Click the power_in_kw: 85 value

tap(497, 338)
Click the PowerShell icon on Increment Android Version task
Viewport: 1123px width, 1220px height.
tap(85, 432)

_____

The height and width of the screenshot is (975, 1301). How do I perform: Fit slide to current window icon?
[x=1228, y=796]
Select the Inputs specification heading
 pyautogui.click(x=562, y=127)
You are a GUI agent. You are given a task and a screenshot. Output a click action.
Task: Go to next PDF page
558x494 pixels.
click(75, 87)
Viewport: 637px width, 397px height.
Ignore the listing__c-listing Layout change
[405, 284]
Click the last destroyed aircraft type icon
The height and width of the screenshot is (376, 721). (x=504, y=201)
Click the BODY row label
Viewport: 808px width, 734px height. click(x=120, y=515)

_____

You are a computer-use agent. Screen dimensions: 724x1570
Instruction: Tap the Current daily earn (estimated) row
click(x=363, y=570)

_____

◆ AIM
Identify each line in the records above that contains the word "screenshot", and copy those lines.

◆ TASK SOLUTION
The height and width of the screenshot is (975, 1301). How do I perform: Fit slide to current window icon?
You are a GUI agent. You are given a task and a screenshot. Output a click action.
The height and width of the screenshot is (376, 721). (x=504, y=201)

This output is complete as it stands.